Kelley Blue Book and Edmunds
Kelley Blue Book and Edmunds are two of the most well known used car pricing guides in the United States. There is also another: NADA—but, NADA is usually used by banks or car dealers to show you an inflated price value. Therefore, you should never use NADA books for real references.
Kelley Blue Book and Edmunds both offer very good general reference information when it comes to current market conditions and price levels for a particular make and model used car or truck. However, the values shown on each website will probably vary by a few thousand dollars. No one seems to really know why, and no one site is often higher or lower than the other. For one vehicle Kelley Blue Book maybe significantly higher than Edmunds—and for another vehicle, Edmunds may be somewhat higher.
It's not very complicated to use the figures from both sites to get an average selling price for a particular vehicle. In fact, you just add the numbers together and divide by two. However, there is another option that you should place into the equation.

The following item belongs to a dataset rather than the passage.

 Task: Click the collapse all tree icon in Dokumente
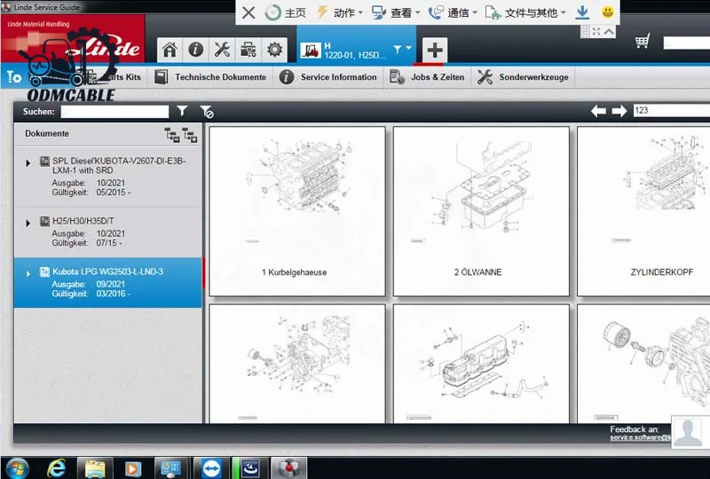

Check Prices of Other Used Cars
Before trying to use the pricing guide values to come up with an average selling price for a vehicle, you should also search the Internet for vehicles that are the same make and model as the one you're thinking of buying. You might choose large car shopping sites like Auto Trader or CarsDirect to get current pricing information for the same kind of vehicle you're considering.
Find a few sites that have the vehicle and jot down the amounts that those vehicles are selling for. Once you have a few reference prices, average those together and come up with an average selling price for that car currently being sold on the Internet.
After that, simply average the three amounts that you have: the Kelley Blue Book average price, the Edmunds average price and the average price for cars that are selling on the Internet. By getting an average selling price from all three values, you'll probably have a much clearer picture of where the vehicle you're considering should be priced.